» **Short problem**: Turn the rows below into a numbered list with one item per line, skipping any blank lines.

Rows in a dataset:
[start]

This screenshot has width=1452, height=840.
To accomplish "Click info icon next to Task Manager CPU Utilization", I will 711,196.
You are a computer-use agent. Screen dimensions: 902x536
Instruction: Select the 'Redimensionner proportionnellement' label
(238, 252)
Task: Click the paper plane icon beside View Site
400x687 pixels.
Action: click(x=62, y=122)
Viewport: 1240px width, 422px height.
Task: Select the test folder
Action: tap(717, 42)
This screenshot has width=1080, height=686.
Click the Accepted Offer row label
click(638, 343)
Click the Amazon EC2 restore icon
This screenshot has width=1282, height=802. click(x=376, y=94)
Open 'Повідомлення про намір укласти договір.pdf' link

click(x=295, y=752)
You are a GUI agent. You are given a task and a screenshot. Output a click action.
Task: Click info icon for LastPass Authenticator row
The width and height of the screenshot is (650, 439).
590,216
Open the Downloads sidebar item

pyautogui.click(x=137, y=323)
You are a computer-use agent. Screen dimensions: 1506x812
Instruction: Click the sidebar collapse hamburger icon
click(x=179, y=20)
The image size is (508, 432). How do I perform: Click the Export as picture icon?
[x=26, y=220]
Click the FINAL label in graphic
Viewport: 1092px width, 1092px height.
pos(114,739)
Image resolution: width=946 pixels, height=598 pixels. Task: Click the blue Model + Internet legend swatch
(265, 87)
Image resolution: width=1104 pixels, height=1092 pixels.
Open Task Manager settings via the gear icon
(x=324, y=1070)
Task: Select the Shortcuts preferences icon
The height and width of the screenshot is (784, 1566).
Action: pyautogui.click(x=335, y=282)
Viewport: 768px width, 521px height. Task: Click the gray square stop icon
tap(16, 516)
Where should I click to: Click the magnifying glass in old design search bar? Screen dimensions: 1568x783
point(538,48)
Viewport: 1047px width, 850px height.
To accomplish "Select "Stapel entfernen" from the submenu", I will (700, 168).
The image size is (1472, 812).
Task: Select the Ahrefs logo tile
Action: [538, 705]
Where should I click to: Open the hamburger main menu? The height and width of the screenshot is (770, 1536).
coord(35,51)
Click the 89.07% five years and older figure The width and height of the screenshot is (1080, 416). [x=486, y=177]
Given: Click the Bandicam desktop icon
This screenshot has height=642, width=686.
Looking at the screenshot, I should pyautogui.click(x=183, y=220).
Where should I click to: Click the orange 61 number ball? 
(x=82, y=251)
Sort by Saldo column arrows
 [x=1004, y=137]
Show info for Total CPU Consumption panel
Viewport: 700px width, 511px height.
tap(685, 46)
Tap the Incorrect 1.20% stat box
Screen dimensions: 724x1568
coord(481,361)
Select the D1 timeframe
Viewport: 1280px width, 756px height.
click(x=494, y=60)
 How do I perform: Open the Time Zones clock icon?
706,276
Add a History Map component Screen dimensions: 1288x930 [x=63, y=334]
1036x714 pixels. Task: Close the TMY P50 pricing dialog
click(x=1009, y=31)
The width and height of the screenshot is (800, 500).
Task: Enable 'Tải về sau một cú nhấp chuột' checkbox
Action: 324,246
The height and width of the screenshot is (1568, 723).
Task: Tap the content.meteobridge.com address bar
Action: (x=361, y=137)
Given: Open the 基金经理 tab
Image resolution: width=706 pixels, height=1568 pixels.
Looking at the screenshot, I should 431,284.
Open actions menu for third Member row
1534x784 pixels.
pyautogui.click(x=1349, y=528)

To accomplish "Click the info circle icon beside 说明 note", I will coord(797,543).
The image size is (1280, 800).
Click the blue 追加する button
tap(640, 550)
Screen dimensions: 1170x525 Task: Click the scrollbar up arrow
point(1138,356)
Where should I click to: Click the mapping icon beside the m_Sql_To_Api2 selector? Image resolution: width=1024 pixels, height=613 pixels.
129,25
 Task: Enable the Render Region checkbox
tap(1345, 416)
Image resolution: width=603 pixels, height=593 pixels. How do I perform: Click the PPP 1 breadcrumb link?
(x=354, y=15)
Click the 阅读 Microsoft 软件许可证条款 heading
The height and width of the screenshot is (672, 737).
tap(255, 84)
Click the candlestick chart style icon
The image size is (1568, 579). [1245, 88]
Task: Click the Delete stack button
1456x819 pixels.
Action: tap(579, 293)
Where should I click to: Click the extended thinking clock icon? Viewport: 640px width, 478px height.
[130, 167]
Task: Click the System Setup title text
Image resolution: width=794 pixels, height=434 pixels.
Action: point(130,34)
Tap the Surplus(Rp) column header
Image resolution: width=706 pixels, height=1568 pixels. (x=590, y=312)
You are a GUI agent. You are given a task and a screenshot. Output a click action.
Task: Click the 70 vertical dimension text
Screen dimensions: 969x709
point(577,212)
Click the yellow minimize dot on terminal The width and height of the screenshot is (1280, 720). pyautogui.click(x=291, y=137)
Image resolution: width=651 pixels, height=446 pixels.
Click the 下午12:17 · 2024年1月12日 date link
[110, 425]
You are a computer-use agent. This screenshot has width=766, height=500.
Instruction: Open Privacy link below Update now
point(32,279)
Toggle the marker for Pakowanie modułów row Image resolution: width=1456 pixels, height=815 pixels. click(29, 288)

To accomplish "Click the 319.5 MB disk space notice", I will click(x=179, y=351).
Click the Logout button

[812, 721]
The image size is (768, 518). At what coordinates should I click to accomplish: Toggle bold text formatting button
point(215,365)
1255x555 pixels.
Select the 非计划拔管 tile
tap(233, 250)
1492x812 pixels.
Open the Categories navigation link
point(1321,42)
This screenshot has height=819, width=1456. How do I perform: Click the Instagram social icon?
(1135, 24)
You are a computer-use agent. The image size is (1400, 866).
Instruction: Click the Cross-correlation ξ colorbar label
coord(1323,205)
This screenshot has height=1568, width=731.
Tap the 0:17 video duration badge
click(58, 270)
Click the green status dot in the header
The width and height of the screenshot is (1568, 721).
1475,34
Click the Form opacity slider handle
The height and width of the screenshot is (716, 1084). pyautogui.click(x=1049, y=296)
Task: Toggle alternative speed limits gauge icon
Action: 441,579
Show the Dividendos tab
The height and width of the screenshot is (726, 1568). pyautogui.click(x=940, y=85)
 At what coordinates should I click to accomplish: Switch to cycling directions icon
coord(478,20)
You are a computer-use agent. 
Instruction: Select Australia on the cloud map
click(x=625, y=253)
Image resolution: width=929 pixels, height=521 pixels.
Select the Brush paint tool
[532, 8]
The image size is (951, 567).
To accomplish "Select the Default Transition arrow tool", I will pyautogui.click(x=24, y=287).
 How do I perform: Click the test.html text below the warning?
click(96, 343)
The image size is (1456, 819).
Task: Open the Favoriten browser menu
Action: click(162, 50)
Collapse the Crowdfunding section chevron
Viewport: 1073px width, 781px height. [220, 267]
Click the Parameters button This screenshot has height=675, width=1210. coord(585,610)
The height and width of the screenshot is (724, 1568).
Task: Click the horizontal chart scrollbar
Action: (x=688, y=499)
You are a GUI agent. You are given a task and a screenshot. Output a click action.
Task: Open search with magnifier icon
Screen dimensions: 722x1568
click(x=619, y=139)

[end]

» **In response**:
1. This screenshot has width=1452, height=840.
2. To accomplish "Click info icon next to Task Manager CPU Utilization", I will 711,196.
3. You are a computer-use agent. Screen dimensions: 902x536
4. Instruction: Select the 'Redimensionner proportionnellement' label
5. (238, 252)
6. Task: Click the paper plane icon beside View Site
7. 400x687 pixels.
8. Action: click(x=62, y=122)
9. Viewport: 1240px width, 422px height.
10. Task: Select the test folder
11. Action: tap(717, 42)
12. This screenshot has width=1080, height=686.
13. Click the Accepted Offer row label
14. click(638, 343)
15. Click the Amazon EC2 restore icon
16. This screenshot has width=1282, height=802. click(x=376, y=94)
17. Open 'Повідомлення про намір укласти договір.pdf' link
18. click(x=295, y=752)
19. You are a GUI agent. You are given a task and a screenshot. Output a click action.
20. Task: Click info icon for LastPass Authenticator row
21. The width and height of the screenshot is (650, 439).
22. 590,216
23. Open the Downloads sidebar item
24. pyautogui.click(x=137, y=323)
25. You are a computer-use agent. Screen dimensions: 1506x812
26. Instruction: Click the sidebar collapse hamburger icon
27. click(x=179, y=20)
28. The image size is (508, 432). How do I perform: Click the Export as picture icon?
29. [x=26, y=220]
30. Click the FINAL label in graphic
31. Viewport: 1092px width, 1092px height.
32. pos(114,739)
33. Image resolution: width=946 pixels, height=598 pixels. Task: Click the blue Model + Internet legend swatch
34. (265, 87)
35. Image resolution: width=1104 pixels, height=1092 pixels.
36. Open Task Manager settings via the gear icon
37. (x=324, y=1070)
38. Task: Select the Shortcuts preferences icon
39. The height and width of the screenshot is (784, 1566).
40. Action: pyautogui.click(x=335, y=282)
41. Viewport: 768px width, 521px height. Task: Click the gray square stop icon
42. tap(16, 516)
43. Where should I click to: Click the magnifying glass in old design search bar? Screen dimensions: 1568x783
44. point(538,48)
45. Viewport: 1047px width, 850px height.
46. To accomplish "Select "Stapel entfernen" from the submenu", I will (700, 168).
47. The image size is (1472, 812).
48. Task: Select the Ahrefs logo tile
49. Action: [538, 705]
50. Where should I click to: Open the hamburger main menu? The height and width of the screenshot is (770, 1536).
51. coord(35,51)
52. Click the 89.07% five years and older figure The width and height of the screenshot is (1080, 416). [x=486, y=177]
53. Given: Click the Bandicam desktop icon
54. This screenshot has height=642, width=686.
55. Looking at the screenshot, I should pyautogui.click(x=183, y=220).
56. Where should I click to: Click the orange 61 number ball? 
57. (x=82, y=251)
58. Sort by Saldo column arrows
59.  [x=1004, y=137]
60. Show info for Total CPU Consumption panel
61. Viewport: 700px width, 511px height.
62. tap(685, 46)
63. Tap the Incorrect 1.20% stat box
64. Screen dimensions: 724x1568
65. coord(481,361)
66. Select the D1 timeframe
67. Viewport: 1280px width, 756px height.
68. click(x=494, y=60)
69.  How do I perform: Open the Time Zones clock icon?
70. 706,276
71. Add a History Map component Screen dimensions: 1288x930 [x=63, y=334]
72. 1036x714 pixels. Task: Close the TMY P50 pricing dialog
73. click(x=1009, y=31)
74. The width and height of the screenshot is (800, 500).
75. Task: Enable 'Tải về sau một cú nhấp chuột' checkbox
76. Action: 324,246
77. The height and width of the screenshot is (1568, 723).
78. Task: Tap the content.meteobridge.com address bar
79. Action: (x=361, y=137)
80. Given: Open the 基金经理 tab
81. Image resolution: width=706 pixels, height=1568 pixels.
82. Looking at the screenshot, I should 431,284.
83. Open actions menu for third Member row
84. 1534x784 pixels.
85. pyautogui.click(x=1349, y=528)
86. To accomplish "Click the info circle icon beside 说明 note", I will coord(797,543).
87. The image size is (1280, 800).
88. Click the blue 追加する button
89. tap(640, 550)
90. Screen dimensions: 1170x525 Task: Click the scrollbar up arrow
91. point(1138,356)
92. Where should I click to: Click the mapping icon beside the m_Sql_To_Api2 selector? Image resolution: width=1024 pixels, height=613 pixels.
93. 129,25
94.  Task: Enable the Render Region checkbox
95. tap(1345, 416)
96. Image resolution: width=603 pixels, height=593 pixels. How do I perform: Click the PPP 1 breadcrumb link?
97. (x=354, y=15)
98. Click the 阅读 Microsoft 软件许可证条款 heading
99. The height and width of the screenshot is (672, 737).
100. tap(255, 84)
101. Click the candlestick chart style icon
102. The image size is (1568, 579). [1245, 88]
103. Task: Click the Delete stack button
104. 1456x819 pixels.
105. Action: tap(579, 293)
106. Where should I click to: Click the extended thinking clock icon? Viewport: 640px width, 478px height.
107. [130, 167]
108. Task: Click the System Setup title text
109. Image resolution: width=794 pixels, height=434 pixels.
110. Action: point(130,34)
111. Tap the Surplus(Rp) column header
112. Image resolution: width=706 pixels, height=1568 pixels. (x=590, y=312)
113. You are a GUI agent. You are given a task and a screenshot. Output a click action.
114. Task: Click the 70 vertical dimension text
115. Screen dimensions: 969x709
116. point(577,212)
117. Click the yellow minimize dot on terminal The width and height of the screenshot is (1280, 720). pyautogui.click(x=291, y=137)
118. Image resolution: width=651 pixels, height=446 pixels.
119. Click the 下午12:17 · 2024年1月12日 date link
120. [110, 425]
121. You are a computer-use agent. This screenshot has width=766, height=500.
122. Instruction: Open Privacy link below Update now
123. point(32,279)
124. Toggle the marker for Pakowanie modułów row Image resolution: width=1456 pixels, height=815 pixels. click(29, 288)
125. To accomplish "Click the 319.5 MB disk space notice", I will click(x=179, y=351).
126. Click the Logout button
127. [812, 721]
128. The image size is (768, 518). At what coordinates should I click to accomplish: Toggle bold text formatting button
129. point(215,365)
130. 1255x555 pixels.
131. Select the 非计划拔管 tile
132. tap(233, 250)
133. 1492x812 pixels.
134. Open the Categories navigation link
135. point(1321,42)
136. This screenshot has height=819, width=1456. How do I perform: Click the Instagram social icon?
137. (1135, 24)
138. You are a computer-use agent. The image size is (1400, 866).
139. Instruction: Click the Cross-correlation ξ colorbar label
140. coord(1323,205)
141. This screenshot has height=1568, width=731.
142. Tap the 0:17 video duration badge
143. click(58, 270)
144. Click the green status dot in the header
145. The width and height of the screenshot is (1568, 721).
146. 1475,34
147. Click the Form opacity slider handle
148. The height and width of the screenshot is (716, 1084). pyautogui.click(x=1049, y=296)
149. Task: Toggle alternative speed limits gauge icon
150. Action: 441,579
151. Show the Dividendos tab
152. The height and width of the screenshot is (726, 1568). pyautogui.click(x=940, y=85)
153.  At what coordinates should I click to accomplish: Switch to cycling directions icon
154. coord(478,20)
155. You are a computer-use agent. 
156. Instruction: Select Australia on the cloud map
157. click(x=625, y=253)
158. Image resolution: width=929 pixels, height=521 pixels.
159. Select the Brush paint tool
160. [532, 8]
161. The image size is (951, 567).
162. To accomplish "Select the Default Transition arrow tool", I will pyautogui.click(x=24, y=287).
163.  How do I perform: Click the test.html text below the warning?
164. click(96, 343)
165. The image size is (1456, 819).
166. Task: Open the Favoriten browser menu
167. Action: click(162, 50)
168. Collapse the Crowdfunding section chevron
169. Viewport: 1073px width, 781px height. [220, 267]
170. Click the Parameters button This screenshot has height=675, width=1210. coord(585,610)
171. The height and width of the screenshot is (724, 1568).
172. Task: Click the horizontal chart scrollbar
173. Action: (x=688, y=499)
174. You are a GUI agent. You are given a task and a screenshot. Output a click action.
175. Task: Open search with magnifier icon
176. Screen dimensions: 722x1568
177. click(x=619, y=139)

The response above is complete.